Prof. Dr. Mehmet Görmez’in ifa- desiyle (Din, Kimlik ve Diyanet İşleri Başkanlığı, VI. Avrasya İslam Şurası, 05-09, 2005 İstanbul.) dinî kimliği korumak sadece geçmişi korumakla mümkün değildir. Geleceğe yönelik ideal, tasavvur ve hedeflerin genç nesillere aktarılması gerekmektedir. İnternet bu aktarım için vazgeçilmez bir alandır. İnternet üzerinden özellikle Diyanet İşleri Başkanlığının sürdürdüğü çok yönlü kurumsallaşma çabası, doğru bilginin elde edileceği bir yapı oluşturmasından dolayı önemlidir. Diyanet İşleri Başkanlığının sahip olduğu misyon sadece sanal bilgi üretmenin ötesine geçmek ve dini yaşayan insandaki dönüşümü (M. Çuhadar (2005) Dijitalleşen Din ve Diyanet, Dijitalleşen Din, 175–222.) göz önüne alarak dinin dijitalleşmesini irdelemeyi içermelidir. Hayatını daha fazla göz önünde yaşayan, daha fazla insanla sanal uzamda iletişim kuran, daha fazla ve hızlı bilgi edinen, yer ve zamandan bağımsız sanal uzamda hareket eden bireylerin yaşamını ve her geçen gün değişen bu uzamı tanımak, dinî yorumları bu tanımlamadan yola çıkarak biçimlendirmek yine resmî bir kurum olarak Diyanet İşleri Başkanlığının ilgi alanı içerisinde olması gerekmektedir.

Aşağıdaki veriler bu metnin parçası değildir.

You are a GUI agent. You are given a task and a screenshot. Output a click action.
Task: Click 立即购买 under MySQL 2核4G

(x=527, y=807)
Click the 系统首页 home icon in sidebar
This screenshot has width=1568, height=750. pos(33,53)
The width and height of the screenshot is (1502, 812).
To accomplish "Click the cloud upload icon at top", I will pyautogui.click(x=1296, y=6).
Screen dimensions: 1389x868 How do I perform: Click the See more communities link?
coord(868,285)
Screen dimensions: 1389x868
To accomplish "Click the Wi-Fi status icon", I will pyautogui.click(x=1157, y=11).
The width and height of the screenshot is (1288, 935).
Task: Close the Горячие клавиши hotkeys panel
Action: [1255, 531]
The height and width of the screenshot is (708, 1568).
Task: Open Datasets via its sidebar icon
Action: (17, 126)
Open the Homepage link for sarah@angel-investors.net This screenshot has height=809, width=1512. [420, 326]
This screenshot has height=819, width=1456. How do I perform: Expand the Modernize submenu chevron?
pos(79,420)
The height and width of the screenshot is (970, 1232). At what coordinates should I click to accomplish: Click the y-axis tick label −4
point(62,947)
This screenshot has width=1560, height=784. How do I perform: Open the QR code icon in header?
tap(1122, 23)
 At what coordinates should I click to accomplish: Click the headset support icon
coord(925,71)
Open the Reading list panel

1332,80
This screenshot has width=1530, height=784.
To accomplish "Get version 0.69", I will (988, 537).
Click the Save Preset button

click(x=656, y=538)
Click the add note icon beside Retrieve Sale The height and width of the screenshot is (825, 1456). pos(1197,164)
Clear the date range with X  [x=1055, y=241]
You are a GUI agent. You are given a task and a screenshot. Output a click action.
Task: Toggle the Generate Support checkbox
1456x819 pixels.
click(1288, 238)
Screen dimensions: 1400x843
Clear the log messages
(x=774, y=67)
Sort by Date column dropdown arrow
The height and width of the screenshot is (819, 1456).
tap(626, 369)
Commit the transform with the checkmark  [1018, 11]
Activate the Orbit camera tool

Son olarak ifade edilebilecek konu şu anda üniversite eğitimi alan genç kitlenin ve onların arkasından gelen neslin internetsiz bir yaşama aşina olmadığı gerçeğidir. Bahsedilen kuşaktan yaşça daha büyük olan kesim ise interneti hayatına sonradan dâhil etmeye çalışmıştır. İnternete adapte olmaya çalışan nesle ait kişilerin, dinî otorite olarak toplum içinde bulunduğu göz önüne alındığında, bu kişilerin genç neslin internetle ilişkisini anlamaya çalışması da kaçınılmaz bir zorunluluk olarak görülmektedir. Eleştirmek yeterli değildir. Kabaca bir örnekle; gençlere sanal oyunların olumsuz yönlerini anlatmak, sanal oyunlar başında saatler geçiren gençler için yetersiz kalabilmektedir. Eleştirmek kadar var olan bu alışkanlığı istenilen yöne yöneltmek için çaba harcamak, yapılması gerekenlerin başında gelmektedir. Sanal uzam bir yaşam alanı olarak yanı başımızda durmaktadır. Bu yaşam alanını dinî perspektiften şekillendirmek ise bu alanda çalışan uzmanların sorumluluğundadır.